Optionally, the operation of analyzing the limb motion and gesture data to determine the second user behavior information expressed by the limb motion and gesture data in the interaction scene includes: connecting all the space coordinates recorded in the preset time from an initial state to a final state by taking time as a sequence; calculating the corresponding acceleration and vector speed of every two adjacent space coordinates in all the obtained space coordinates in a preset time; carrying out track division on the space coordinates with different values of acceleration and vector speed according to different colors to obtain limb and gesture tracks corresponding to a user in preset time; and analyzing the limb and gesture tracks according to the scene information of the interaction scene, and determining second user behavior information expressed by limb actions and gesture data in the interaction scene according to the analysis result.

Specifically, the computing device connects all the space coordinates recorded in the preset time from the initial state to the last state in time sequence. For example, the computing device connects the spatial coordinates (x 0, y0, z 0) of the initial state of the user at the initial time (t 0) with the next spatial coordinates (x 1, y1, z 1) corresponding to the next time (t 1) in time order until the spatial coordinates (xn, yn, zn) of the end state at the end time (tn). The computing device will calculate the acceleration and vector velocity corresponding to each adjacent two of all the spatial coordinates recorded over a preset time, for example (x 0, y0, z 0) and (x 1, y1, z 1), (x 1, y1, z 1) and (x 2, y2, z 2), (xn-1, yn-1, zn-1) and (xn, yn, zn). And dividing the space coordinates with the acceleration and the vector speed of different values into tracks according to different colors (for example, gradually evolving from red to green) to obtain limb and gesture tracks corresponding to the user in preset time. And the computing equipment analyzes the limb and gesture tracks according to the scene information of the interaction scene, and determines second user behavior information expressed by limb actions and gesture data in the interaction scene according to the analysis result. For example, in an interactive scene of a tennis match, a user needs to hit a tennis ball displayed in front of the user with a tennis racket on a hand, when the computing device wants the user to hit the tennis ball to a specified position, according to data such as space coordinates, acceleration, vector speed and the like required by forming a limb and a gesture track, the actual newton of the tennis ball is calculated, and the vector direction and the like when hit are obtained, so as to judge what limb action the user needs to simulate currently and what gesture direction can hit the tennis ball to the specified position.

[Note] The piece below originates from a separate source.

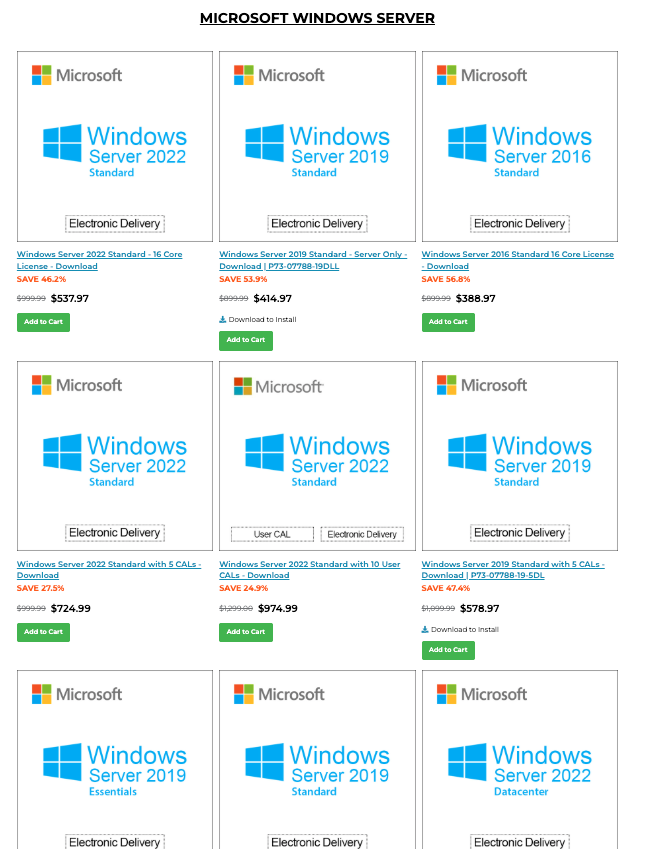Open Windows Server 2022 Standard 16 Core License link
The image size is (658, 849).
tap(100, 260)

In addition, the technical scheme can also improve the precision of the space coordinates, and simulate the needed limb actions and gestures by the user, so that the computing equipment can present the user behaviors in front of the user in real time, and can be used in practical applications like creation and the like. Therefore, the computing equipment needs the preset conditions and numerical value standard intervals of the user, meanwhile, the computer vision can be used for carrying out learning simulation on the real scene, and the data parameter adjustment is used for enabling the delay of the final computing equipment to be sufficiently reduced, so that the accuracy is continuously improved.

Optionally, based on the immersive device, the operation of acquiring voice data generated by the user in the interaction scene includes: acquiring user sound data generated by a user in an interactive scene and sound simulation data of environmental noise in the interactive scene based on an array microphone in the immersion type equipment; and based on the sound simulation data, noise reduction processing is carried out on the user sound data through hardware and software respectively, and then the voice data generated by the user under the interaction scene is obtained.

Specifically, referring to fig. 6, the computing device obtains user sound data generated by the user in the interactive scene and sound simulation data of environmental noise in the interactive scene through array microphones such as a dual microphone or a three microphone set by the immersive device. Taking three microphone arrays as an example, two microphone arrays closest to the user are used for acquiring user sound data, and the other microphone arrays are used for acquiring sound analog data such as background sound and environmental noise. The computing equipment sequentially carries out noise reduction processing on the voice data of the user through hardware and software based on the collected voice simulation data, and clear and effective voice data generated by the user under an interaction scene can be obtained. Therefore, the computing equipment captures the original sound of the user through the array microphone, and after noise reduction processing is carried out on the user sound data influenced by the environmental noise, clear and high-accuracy voice data are collected.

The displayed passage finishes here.